§ Stored items:
◆ ◆ ◆ ◆

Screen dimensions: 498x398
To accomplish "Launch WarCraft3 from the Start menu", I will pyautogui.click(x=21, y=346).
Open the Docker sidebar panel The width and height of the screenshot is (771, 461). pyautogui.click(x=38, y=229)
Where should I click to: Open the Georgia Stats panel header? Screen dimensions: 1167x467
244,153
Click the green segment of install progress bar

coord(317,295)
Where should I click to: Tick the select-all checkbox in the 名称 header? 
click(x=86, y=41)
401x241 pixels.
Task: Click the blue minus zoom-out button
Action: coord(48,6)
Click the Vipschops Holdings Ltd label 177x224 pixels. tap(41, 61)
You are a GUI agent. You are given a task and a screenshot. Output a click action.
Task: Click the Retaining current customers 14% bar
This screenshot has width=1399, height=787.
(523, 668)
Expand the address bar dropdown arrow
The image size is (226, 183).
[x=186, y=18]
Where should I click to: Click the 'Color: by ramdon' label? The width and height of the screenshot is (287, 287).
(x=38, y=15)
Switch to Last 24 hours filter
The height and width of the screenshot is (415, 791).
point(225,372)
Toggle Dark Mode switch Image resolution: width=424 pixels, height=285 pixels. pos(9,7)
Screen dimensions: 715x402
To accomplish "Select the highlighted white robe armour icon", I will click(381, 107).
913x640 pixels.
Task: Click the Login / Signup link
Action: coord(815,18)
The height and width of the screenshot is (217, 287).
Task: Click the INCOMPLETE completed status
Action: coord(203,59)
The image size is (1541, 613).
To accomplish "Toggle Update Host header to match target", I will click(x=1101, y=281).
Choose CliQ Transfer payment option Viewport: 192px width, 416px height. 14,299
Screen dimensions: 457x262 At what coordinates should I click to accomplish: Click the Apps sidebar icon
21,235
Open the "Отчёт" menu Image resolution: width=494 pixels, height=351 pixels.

◆ ◆ ◆ ◆

Whenever a line of the entries contains "resolution", it counts toward the total; state that total alone.

§ Answer for the task: 2